Saved data entries:

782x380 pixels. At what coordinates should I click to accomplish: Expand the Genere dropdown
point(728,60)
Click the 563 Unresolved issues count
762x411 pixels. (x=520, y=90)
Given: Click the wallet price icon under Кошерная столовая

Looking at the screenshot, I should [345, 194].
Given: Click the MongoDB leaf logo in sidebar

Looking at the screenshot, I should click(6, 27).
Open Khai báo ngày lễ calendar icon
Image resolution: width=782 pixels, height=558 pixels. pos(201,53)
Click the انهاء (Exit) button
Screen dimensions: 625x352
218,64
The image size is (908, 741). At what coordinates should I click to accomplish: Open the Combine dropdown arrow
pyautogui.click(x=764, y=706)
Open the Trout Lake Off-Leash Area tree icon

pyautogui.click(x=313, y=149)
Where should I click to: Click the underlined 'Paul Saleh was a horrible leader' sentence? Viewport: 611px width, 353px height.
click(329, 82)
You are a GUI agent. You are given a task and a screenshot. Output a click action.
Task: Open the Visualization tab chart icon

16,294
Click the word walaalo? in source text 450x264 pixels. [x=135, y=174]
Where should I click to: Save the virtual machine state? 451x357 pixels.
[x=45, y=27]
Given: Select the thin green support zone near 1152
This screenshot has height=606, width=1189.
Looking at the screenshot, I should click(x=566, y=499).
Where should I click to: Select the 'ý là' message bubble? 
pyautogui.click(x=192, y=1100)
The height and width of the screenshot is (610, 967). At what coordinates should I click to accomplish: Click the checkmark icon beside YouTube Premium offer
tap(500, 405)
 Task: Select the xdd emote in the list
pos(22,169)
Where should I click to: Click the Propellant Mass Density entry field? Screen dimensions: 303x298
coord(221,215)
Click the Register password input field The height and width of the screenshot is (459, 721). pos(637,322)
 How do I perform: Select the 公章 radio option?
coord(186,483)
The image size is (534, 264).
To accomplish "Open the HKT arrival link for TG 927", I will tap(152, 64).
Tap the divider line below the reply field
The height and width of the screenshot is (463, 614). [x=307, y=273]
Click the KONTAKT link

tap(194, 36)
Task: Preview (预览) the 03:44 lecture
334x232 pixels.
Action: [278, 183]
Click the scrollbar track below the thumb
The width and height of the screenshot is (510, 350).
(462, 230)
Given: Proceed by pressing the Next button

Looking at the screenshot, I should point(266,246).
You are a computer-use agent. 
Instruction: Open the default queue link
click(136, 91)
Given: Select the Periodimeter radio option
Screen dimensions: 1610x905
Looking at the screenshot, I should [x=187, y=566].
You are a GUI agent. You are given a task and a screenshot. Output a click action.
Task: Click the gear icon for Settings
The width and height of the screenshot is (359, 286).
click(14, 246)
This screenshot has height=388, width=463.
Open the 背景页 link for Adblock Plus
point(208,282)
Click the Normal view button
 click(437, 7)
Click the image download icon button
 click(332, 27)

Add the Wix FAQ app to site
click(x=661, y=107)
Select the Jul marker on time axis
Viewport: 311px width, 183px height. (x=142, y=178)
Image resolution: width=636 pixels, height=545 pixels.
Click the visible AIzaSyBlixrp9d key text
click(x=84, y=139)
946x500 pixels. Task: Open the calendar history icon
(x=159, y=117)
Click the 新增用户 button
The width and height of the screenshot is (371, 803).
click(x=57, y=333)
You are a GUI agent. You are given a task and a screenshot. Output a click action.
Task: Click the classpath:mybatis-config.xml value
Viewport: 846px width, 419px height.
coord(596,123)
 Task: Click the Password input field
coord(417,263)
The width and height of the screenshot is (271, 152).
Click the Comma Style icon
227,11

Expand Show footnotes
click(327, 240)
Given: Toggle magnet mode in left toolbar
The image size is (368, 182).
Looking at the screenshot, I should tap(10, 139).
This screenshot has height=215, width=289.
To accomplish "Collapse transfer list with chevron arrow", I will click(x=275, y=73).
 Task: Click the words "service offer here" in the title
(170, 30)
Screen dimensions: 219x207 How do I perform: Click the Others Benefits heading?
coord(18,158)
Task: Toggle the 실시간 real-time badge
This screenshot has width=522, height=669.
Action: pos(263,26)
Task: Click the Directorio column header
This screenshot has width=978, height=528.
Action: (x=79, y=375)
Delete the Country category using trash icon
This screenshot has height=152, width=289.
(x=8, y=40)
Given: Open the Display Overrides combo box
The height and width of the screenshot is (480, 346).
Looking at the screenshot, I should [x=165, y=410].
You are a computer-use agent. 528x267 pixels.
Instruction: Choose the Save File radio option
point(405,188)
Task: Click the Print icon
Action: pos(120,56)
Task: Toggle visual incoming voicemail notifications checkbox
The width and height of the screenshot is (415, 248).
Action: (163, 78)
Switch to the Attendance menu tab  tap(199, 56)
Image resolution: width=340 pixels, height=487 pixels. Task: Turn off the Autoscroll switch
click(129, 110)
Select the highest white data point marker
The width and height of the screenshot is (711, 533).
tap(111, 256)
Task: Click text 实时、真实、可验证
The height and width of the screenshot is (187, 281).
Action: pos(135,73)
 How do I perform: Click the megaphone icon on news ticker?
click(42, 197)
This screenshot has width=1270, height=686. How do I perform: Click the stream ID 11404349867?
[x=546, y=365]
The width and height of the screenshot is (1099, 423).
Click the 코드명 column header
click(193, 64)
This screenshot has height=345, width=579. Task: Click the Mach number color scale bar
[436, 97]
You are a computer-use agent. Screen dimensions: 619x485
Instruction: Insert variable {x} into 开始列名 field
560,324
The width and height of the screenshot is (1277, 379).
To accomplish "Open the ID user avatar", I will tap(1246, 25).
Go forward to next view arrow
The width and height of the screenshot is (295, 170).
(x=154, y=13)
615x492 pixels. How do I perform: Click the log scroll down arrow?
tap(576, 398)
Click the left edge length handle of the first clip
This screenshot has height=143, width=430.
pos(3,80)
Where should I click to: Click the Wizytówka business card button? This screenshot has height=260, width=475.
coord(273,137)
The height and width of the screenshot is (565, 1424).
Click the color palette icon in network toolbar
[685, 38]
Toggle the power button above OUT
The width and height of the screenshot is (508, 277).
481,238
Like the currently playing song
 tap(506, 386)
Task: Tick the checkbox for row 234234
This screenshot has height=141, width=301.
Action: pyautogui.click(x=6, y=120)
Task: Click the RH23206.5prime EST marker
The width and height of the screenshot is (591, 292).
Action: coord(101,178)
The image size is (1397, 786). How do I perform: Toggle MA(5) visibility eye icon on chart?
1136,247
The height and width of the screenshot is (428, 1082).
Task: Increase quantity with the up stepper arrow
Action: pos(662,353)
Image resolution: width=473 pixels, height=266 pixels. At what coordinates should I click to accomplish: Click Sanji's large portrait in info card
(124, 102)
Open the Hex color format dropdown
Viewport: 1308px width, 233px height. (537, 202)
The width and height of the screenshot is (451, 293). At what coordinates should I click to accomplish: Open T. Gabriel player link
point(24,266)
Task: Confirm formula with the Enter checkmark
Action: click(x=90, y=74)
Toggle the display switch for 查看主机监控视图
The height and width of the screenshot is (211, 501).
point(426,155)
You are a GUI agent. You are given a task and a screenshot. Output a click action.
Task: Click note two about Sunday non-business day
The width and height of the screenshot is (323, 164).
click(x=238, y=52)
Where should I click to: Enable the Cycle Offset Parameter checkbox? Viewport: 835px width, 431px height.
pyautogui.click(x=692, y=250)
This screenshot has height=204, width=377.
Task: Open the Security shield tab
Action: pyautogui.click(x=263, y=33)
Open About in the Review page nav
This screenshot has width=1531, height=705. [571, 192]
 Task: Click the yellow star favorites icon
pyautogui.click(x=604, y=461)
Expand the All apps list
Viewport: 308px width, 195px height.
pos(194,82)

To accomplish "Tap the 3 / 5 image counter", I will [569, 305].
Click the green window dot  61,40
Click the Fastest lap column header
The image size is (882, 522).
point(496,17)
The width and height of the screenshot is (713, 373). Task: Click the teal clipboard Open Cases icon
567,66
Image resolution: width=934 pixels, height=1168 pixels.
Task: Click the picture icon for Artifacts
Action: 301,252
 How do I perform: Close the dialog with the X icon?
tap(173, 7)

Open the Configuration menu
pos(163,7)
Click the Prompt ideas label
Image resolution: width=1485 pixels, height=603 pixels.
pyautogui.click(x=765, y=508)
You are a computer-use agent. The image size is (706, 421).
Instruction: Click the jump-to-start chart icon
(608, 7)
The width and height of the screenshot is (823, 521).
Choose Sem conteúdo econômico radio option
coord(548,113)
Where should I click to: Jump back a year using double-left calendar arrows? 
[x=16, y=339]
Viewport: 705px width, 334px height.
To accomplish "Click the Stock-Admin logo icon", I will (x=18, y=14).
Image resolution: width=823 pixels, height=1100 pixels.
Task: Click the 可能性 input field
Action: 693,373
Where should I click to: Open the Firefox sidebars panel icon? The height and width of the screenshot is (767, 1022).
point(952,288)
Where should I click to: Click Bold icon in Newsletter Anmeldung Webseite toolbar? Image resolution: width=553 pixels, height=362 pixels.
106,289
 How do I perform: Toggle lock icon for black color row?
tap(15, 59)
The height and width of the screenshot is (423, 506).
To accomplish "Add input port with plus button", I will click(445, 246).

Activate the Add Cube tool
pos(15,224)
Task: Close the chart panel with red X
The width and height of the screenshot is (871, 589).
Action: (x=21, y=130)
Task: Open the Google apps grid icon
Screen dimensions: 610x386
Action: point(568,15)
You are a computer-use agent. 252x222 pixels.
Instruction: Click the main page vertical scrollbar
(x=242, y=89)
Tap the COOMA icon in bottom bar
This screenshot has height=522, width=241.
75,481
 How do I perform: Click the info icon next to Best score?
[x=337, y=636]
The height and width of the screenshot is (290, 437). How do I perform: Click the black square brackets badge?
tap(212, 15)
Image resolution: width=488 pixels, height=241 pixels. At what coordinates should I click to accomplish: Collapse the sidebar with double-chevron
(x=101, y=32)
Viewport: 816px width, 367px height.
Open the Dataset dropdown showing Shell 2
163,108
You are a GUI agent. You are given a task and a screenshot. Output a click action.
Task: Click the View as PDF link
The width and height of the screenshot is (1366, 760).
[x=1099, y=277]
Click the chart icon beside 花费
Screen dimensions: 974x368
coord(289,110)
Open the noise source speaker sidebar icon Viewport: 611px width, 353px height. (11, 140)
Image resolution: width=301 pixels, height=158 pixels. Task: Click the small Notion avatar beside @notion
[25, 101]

*PROMPT:* Repeat exactly the lines above from the one with "Expand Show footnotes" up to and including the one with "Switch to the". No other line belongs in the reply.

*WRITTEN SOLUTION:*
Expand Show footnotes
click(327, 240)
Given: Toggle magnet mode in left toolbar
The image size is (368, 182).
Looking at the screenshot, I should tap(10, 139).
This screenshot has height=215, width=289.
To accomplish "Collapse transfer list with chevron arrow", I will click(x=275, y=73).
 Task: Click the words "service offer here" in the title
(170, 30)
Screen dimensions: 219x207 How do I perform: Click the Others Benefits heading?
coord(18,158)
Task: Toggle the 실시간 real-time badge
This screenshot has width=522, height=669.
Action: pos(263,26)
Task: Click the Directorio column header
This screenshot has width=978, height=528.
Action: (x=79, y=375)
Delete the Country category using trash icon
This screenshot has height=152, width=289.
(x=8, y=40)
Given: Open the Display Overrides combo box
The height and width of the screenshot is (480, 346).
Looking at the screenshot, I should [x=165, y=410].
You are a computer-use agent. 528x267 pixels.
Instruction: Choose the Save File radio option
point(405,188)
Task: Click the Print icon
Action: pos(120,56)
Task: Toggle visual incoming voicemail notifications checkbox
The width and height of the screenshot is (415, 248).
Action: (163, 78)
Switch to the Attendance menu tab  tap(199, 56)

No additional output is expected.